Этим занималась Нойс. Мы не ошиблись, поручив дело именно ей. Похоже, старик питал к Нойс слабость. Он даже не торговался с ней. Мы получили все, что хотели, старик даже присовокупил кое-что от себя. У него же мы взяли кое-какую снасть.
Туман рассеялся, легкий ветерок с океана гнал по шоссе обрывки газет.
– Неужели тут не осталось ни одной рощицы?
Ответила Нойс. Голос у нее был ровный и мягкий:
– Последнюю вырубили лет пять назад. Это у Старых дач. Теперь там нет ничего. Только рыбьи скелеты.
– Лесу трудно устоять перед песками, – кивнул я в сторону грязных дюн.
– Пески тут ни при чем. Рощи вырубили.
– Вырубили? Зачем? – наивно удивился я.
– А зачем бьют стекла в заброшенных домах?
Я хмыкнул, и в этот момент за поворотом открылся океан. Низкие, зеленые от протухших водорослей косы делали его необыкновенно плоским. Но свою гигантскую ширь он сохранил.

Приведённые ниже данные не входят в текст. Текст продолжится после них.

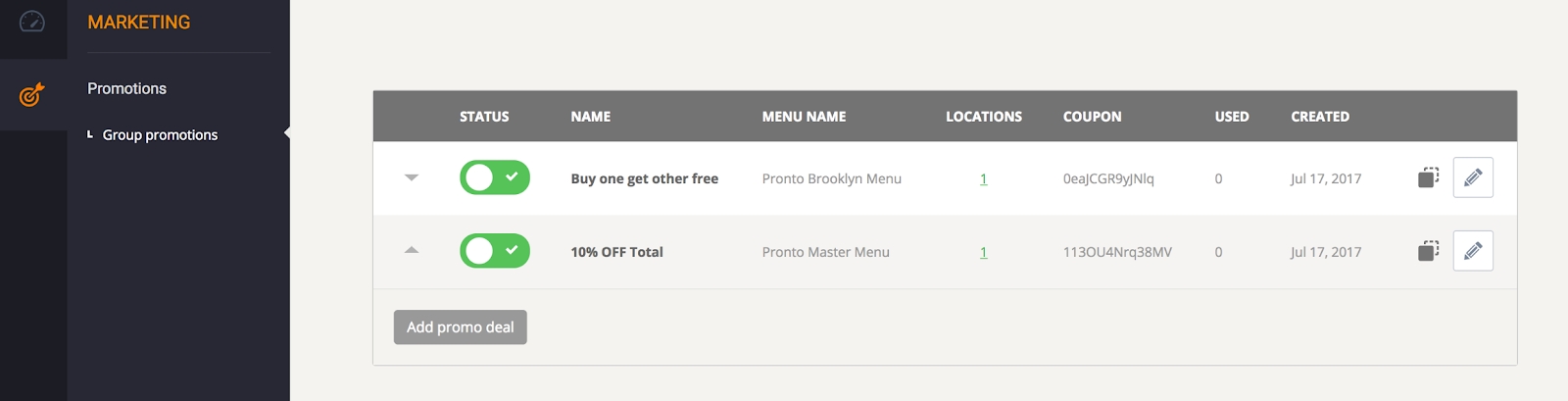Toggle status of 10% OFF Total promotion
1568x401 pixels.
click(x=495, y=251)
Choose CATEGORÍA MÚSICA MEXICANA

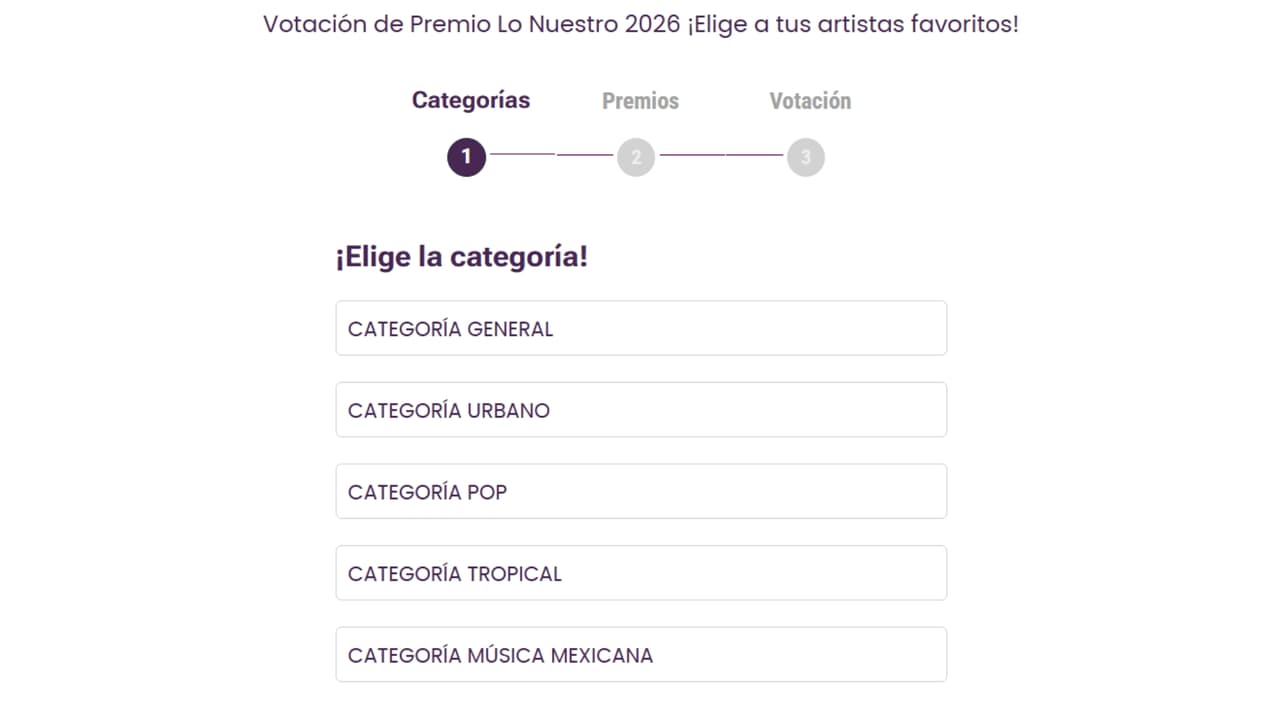[x=641, y=654]
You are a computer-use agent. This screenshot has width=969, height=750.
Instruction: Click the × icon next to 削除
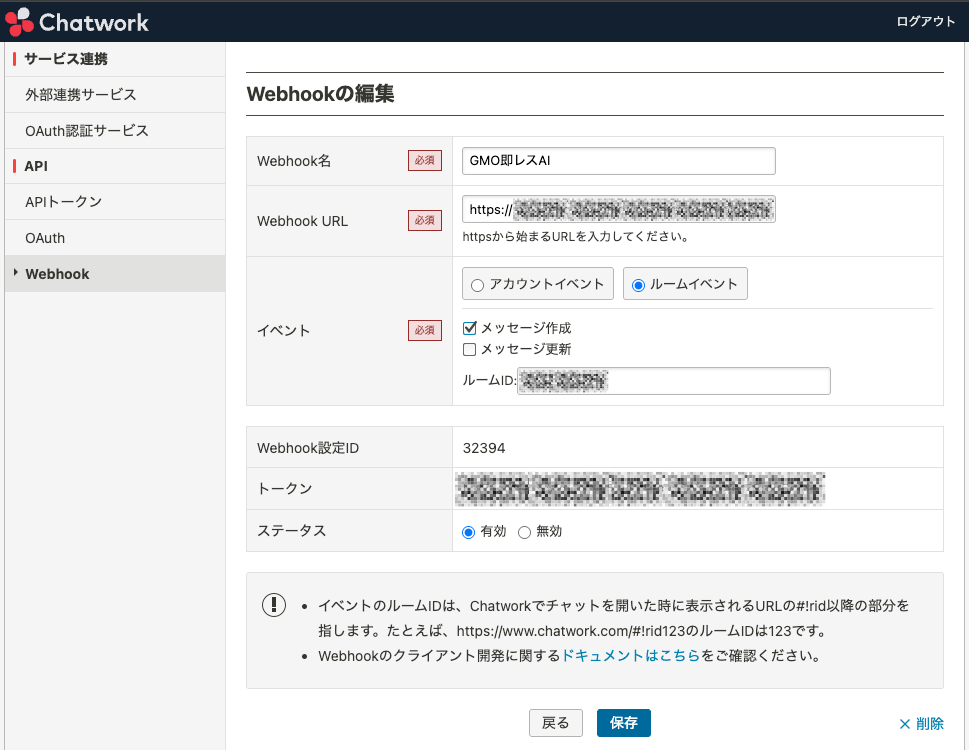[x=904, y=724]
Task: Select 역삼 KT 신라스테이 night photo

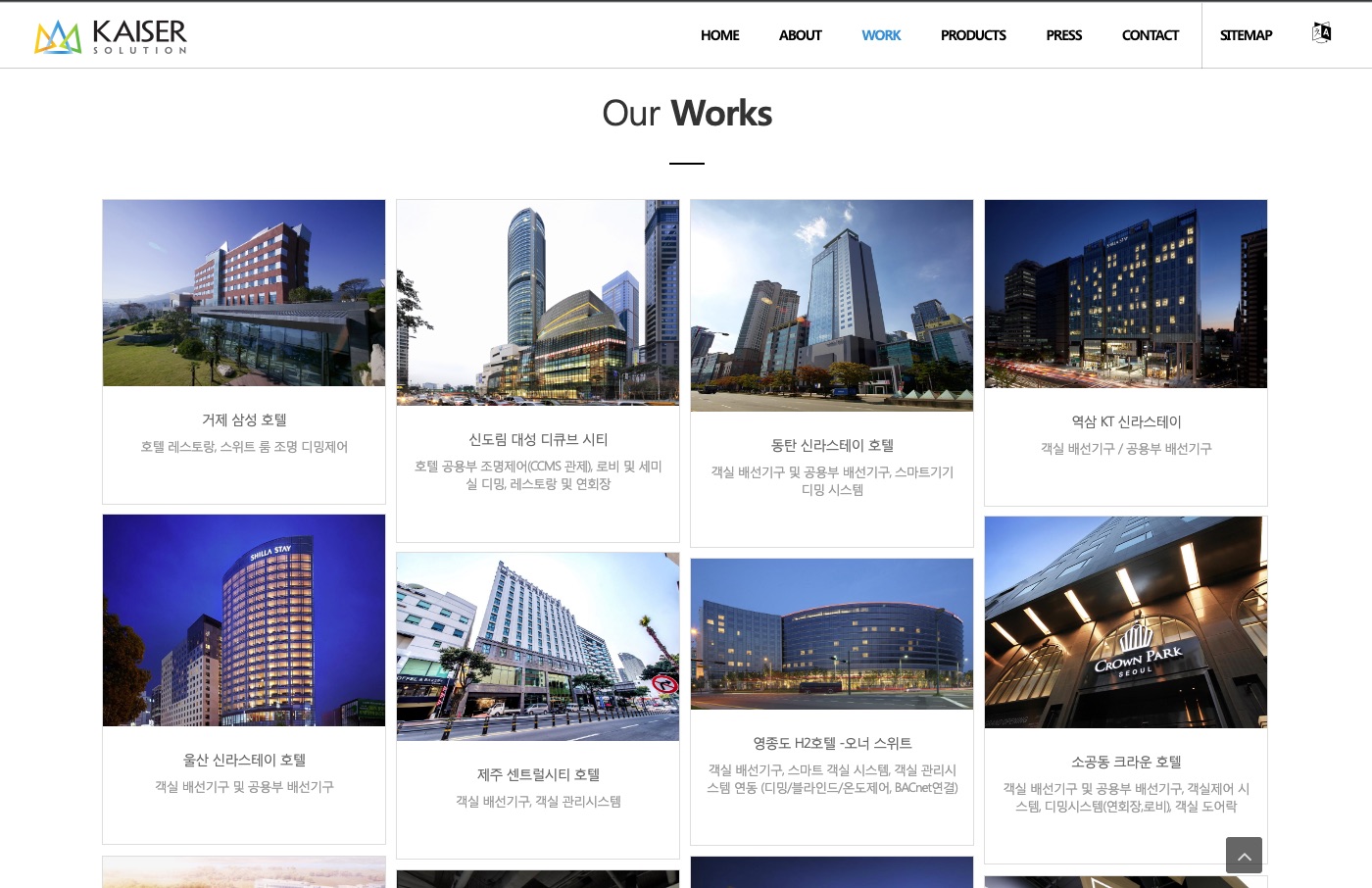Action: (x=1126, y=294)
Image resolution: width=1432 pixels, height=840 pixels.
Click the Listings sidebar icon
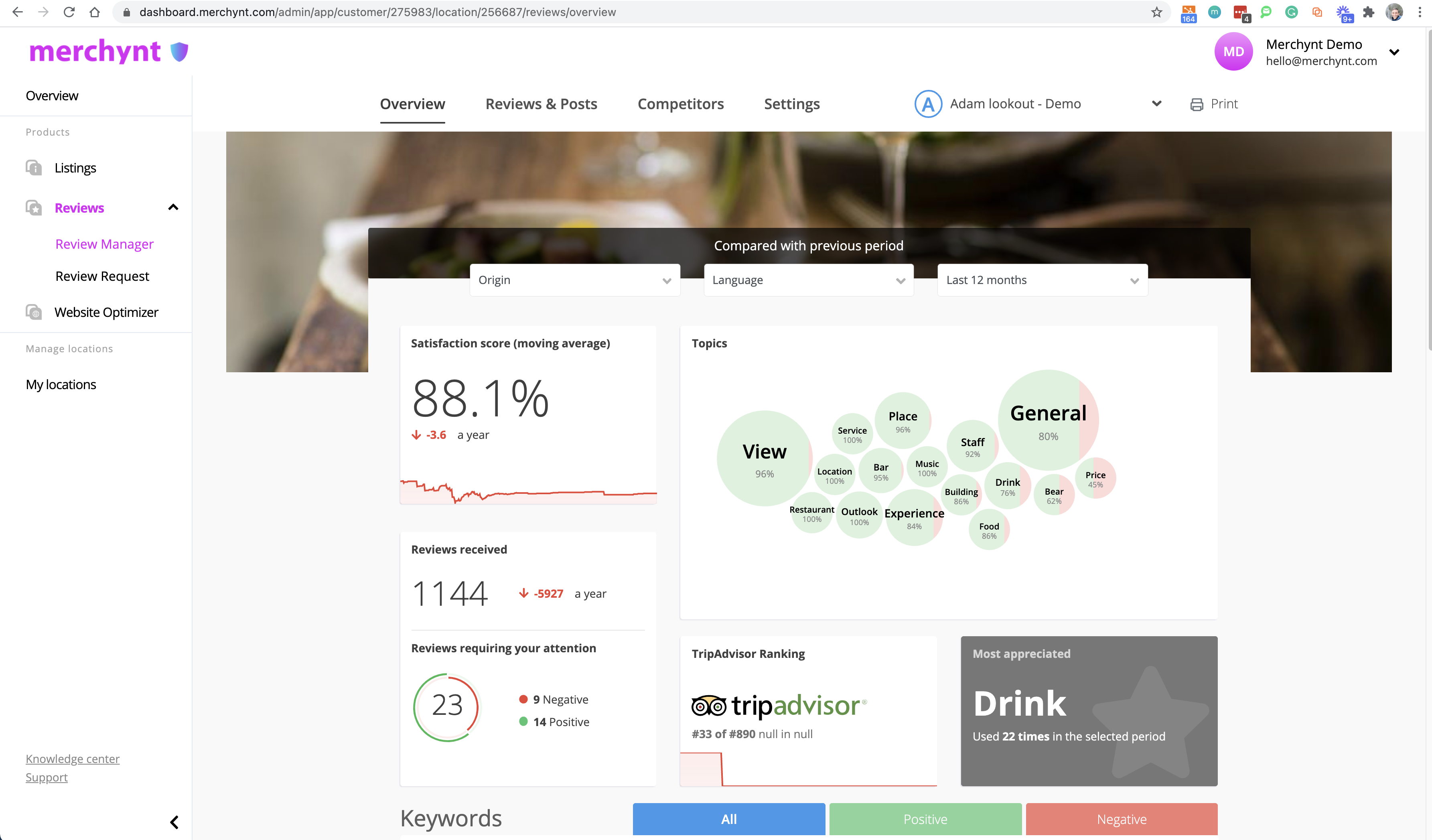34,168
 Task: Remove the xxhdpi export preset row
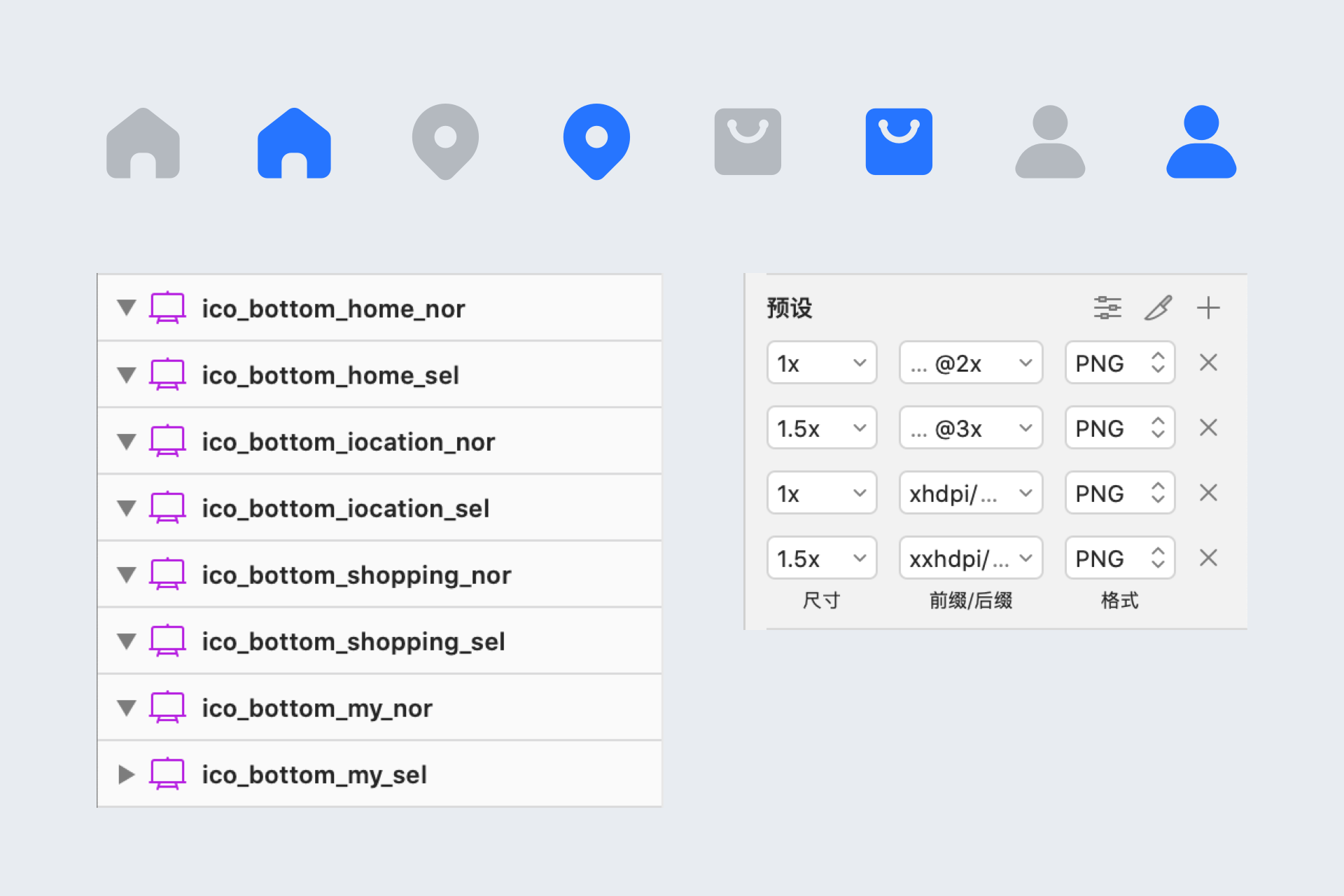[1208, 558]
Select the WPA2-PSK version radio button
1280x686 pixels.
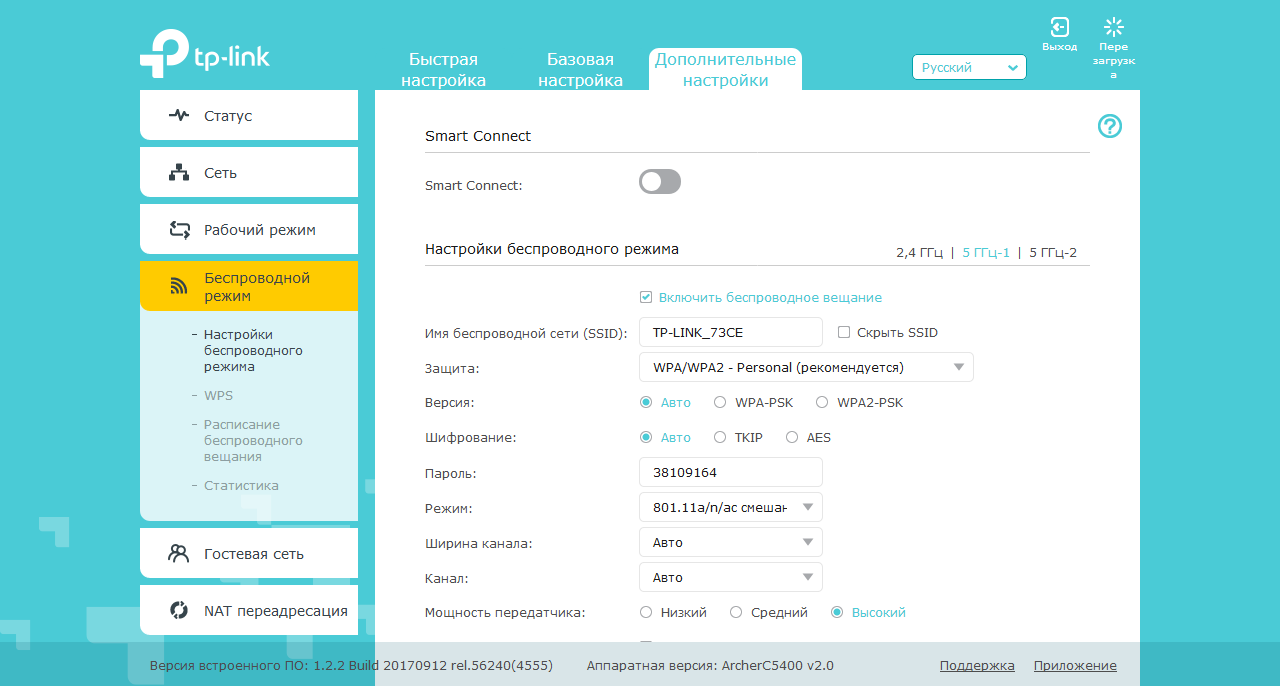pos(822,403)
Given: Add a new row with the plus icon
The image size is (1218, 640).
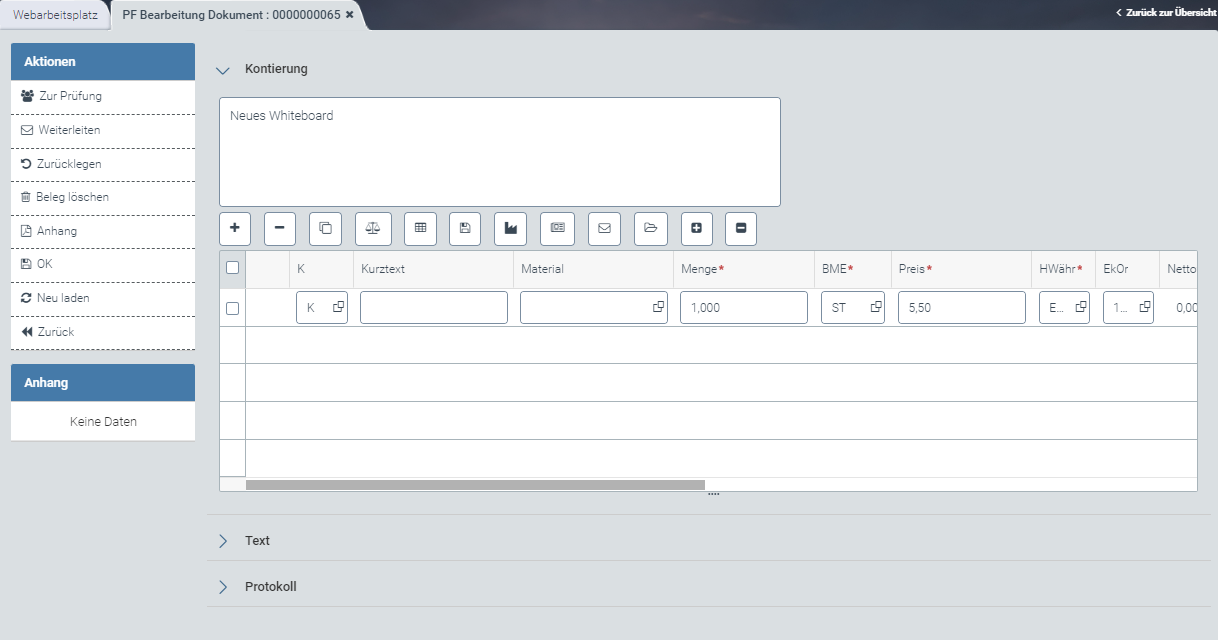Looking at the screenshot, I should [234, 228].
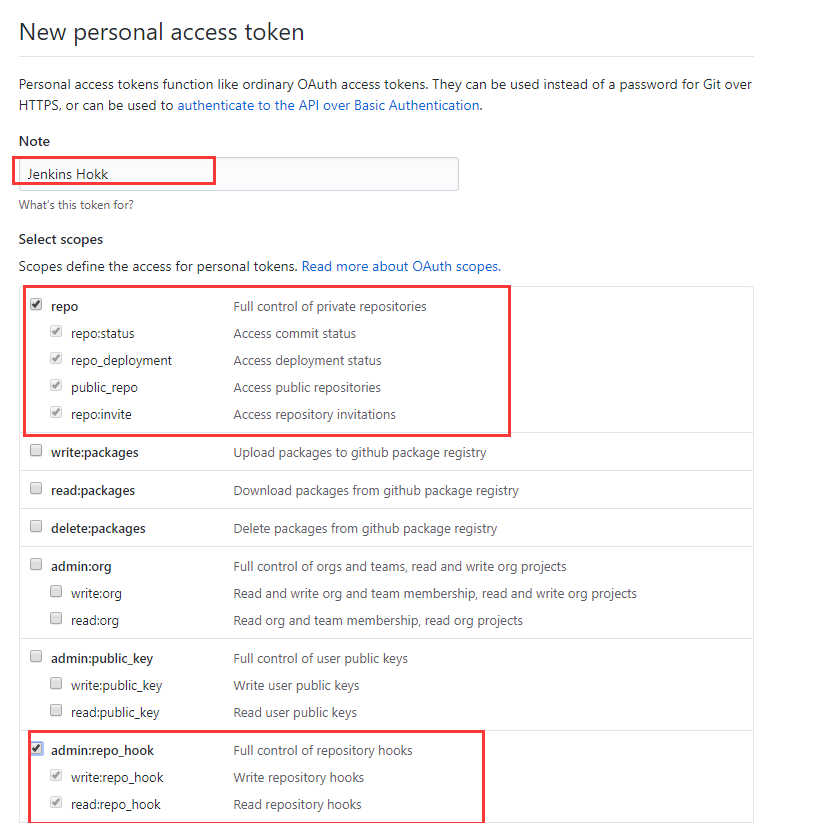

Я мучительно соображал, чего же тут не хватает?
Ну да! Чайки! Я не видел ни одной чайки!
Много лет назад я жил в этом городе. Он был невелик, его окружали зеленые рощи, с океана надвигались на берег стеклянные, отсвечивающие зеленью валы. Прыгая с лодки в воду, ты сразу попадал в призрачный таинственный мир. Теплая вода туго давила на уши, выталкивая вверх – к солнцу, к визгливым чайкам, к свежему ветру. А сейчас… Даже песок погиб, превратившись в бесцветную грязноватую пыль, перемешанную с серой неопределенной дрянью…
Плевать, сказал я себе.
Конечно, там, в детстве, было солнечно, но там я всегда хотел жрать, там я все время искал, чем мне набить желудок. Сейчас вода прокисла и воздух провонял химией, зато я твердо стою на ногах. С мертвым океаном пусть разбираются те, кто идет за нами. Никто не приходит на готовенькое, пусть потрудятся и они.